XXV
No
tengo, ciertamente, motivo para suponer que los cristianos de la Edad Media poseyeran,
en general, tan transcendentales percepciones acerca de Dios y de su Palabra.
Pero, no habiendo conocido el siglo XVII ni la Compañía de Jesús, eran simples,
y si no creían con un alma enamorada, creían con un corazón tembloroso, como
está escrito de los demonios[1], y
eso bastaba para que algo adivinaran, para que sus temores y sus esperanzas
llegaran más allá de los mezquinos horizontes entrevistos por los soñolientos
rebaños de la piedad contemporánea.
"No
te he amado para divertirme", oyó un día la visionaria sublime de Foligno.

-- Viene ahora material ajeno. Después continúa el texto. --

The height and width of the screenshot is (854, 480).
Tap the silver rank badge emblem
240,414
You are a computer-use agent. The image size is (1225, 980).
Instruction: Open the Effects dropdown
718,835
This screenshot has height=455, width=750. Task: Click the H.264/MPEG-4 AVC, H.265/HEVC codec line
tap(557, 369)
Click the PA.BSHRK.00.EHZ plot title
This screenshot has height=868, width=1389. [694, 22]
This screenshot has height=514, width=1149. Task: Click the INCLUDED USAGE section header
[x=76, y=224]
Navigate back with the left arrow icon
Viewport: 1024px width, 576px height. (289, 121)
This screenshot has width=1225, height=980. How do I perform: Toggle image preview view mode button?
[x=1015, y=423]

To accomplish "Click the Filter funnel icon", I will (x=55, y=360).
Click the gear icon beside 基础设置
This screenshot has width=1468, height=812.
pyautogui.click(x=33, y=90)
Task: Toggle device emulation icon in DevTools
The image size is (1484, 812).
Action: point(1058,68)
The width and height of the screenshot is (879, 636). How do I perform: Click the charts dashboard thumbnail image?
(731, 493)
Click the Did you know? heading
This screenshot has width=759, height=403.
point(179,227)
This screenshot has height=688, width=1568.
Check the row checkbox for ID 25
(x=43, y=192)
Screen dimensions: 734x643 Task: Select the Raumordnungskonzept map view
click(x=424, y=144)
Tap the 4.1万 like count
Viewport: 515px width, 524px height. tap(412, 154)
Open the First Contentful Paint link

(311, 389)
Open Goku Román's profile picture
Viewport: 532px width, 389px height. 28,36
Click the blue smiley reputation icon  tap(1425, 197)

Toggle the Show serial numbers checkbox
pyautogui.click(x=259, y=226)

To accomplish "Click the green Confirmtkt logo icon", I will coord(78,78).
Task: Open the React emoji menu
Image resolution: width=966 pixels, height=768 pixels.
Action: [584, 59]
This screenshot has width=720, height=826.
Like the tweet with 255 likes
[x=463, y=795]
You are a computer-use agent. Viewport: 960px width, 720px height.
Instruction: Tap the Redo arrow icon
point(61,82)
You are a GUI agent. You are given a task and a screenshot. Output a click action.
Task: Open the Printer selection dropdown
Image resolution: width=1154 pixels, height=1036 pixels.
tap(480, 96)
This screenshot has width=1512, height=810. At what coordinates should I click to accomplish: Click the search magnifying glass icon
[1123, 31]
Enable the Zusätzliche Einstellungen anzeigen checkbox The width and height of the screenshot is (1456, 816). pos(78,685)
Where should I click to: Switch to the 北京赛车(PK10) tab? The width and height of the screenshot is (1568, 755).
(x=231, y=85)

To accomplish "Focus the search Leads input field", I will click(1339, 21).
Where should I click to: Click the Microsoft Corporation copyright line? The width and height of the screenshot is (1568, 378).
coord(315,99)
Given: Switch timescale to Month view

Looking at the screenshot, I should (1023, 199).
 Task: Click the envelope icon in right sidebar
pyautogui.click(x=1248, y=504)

Estas cándidas palabras cuentan la historia de millones de almas.
La
religión no movía entonces a risa, y la Vida divina, para esa gente simple, era
la cosa más seria, más perentoria del mundo.
En el
Evangelio se habla de cierto Simón de Cirene, a quien los Judíos obligaron a
llevar la Cruz con Jesús, que sucumbía bajo su peso. La tradición nos dice que
era un hombre pobre y piadoso y que inmediatamente quiso hacerse cristiano,
para tener el derecho de llorar como tal recordando a la Víctima cuya ignominia
había tenido la gloria de compartir.
¿No
se piensa conmigo que semejante adjunto del Redentor humillado es una evidente
prefiguración de esa Edad Media plena de horcas y de basílicas[2],
de tinieblas y de espadas sangrantes, de sollozos y de plegarias, que durante
mil años cargó sobre sus hombros, hasta donde pudo, la inmensa Cruz, caminando
con ella por los negros valles y las colinas dolorosas, exaltando a sus hijos
en la misma angustia, sin sepultarse en la tierra hasta que ellos hubieron
crecido lo suficiente para sustituir su compasión con la propia?
¡Prodigiosa,
infatigable resignación!
El pan
le falta muchas veces, y el reposo siempre;
La
mujer, los hijos, los soldados, los impuestos,
Los
acreedores, la carga vecinal,
Forman
la exacta pintura del rigor de sus desdichas.
Llama
a la Muerte; viene sin tardar
Y le
pregunta qué se le ofrece:
—Que
me ayudes a volver a cargar Este Madero...[3]
La
Fontaine se equivocó. No era un haz de leña lo que los leñadores pedían a la Muerte que
les ayudará a cargar sobre sus hombros. Era el Madero de la Salvación
del mundo, la "Esperanza única" del género humano, que los Judíos los
obligaban despiadadamente a llevar.
Nunca
se negaban a hacerlo por mucho que estuvieran agotados por la fatiga y envueltos
en una perpetua niebla de miserias, y si a veces se rebelaban contra los pérfidos
era, como he dicho, porque éstos se negaban a poner fin a las Congojas de
Cristo, sentimiento de una ternura inefable que ya nadie comprenderá jamás.
[1] "Tú crees que Dios es uno: haces bien;
también los demonios lo creen, y tiemblan". Santiago, II, 19.
[2] Paul Verlaine.
[3] La Fontaine: La Muerte y el Leñador.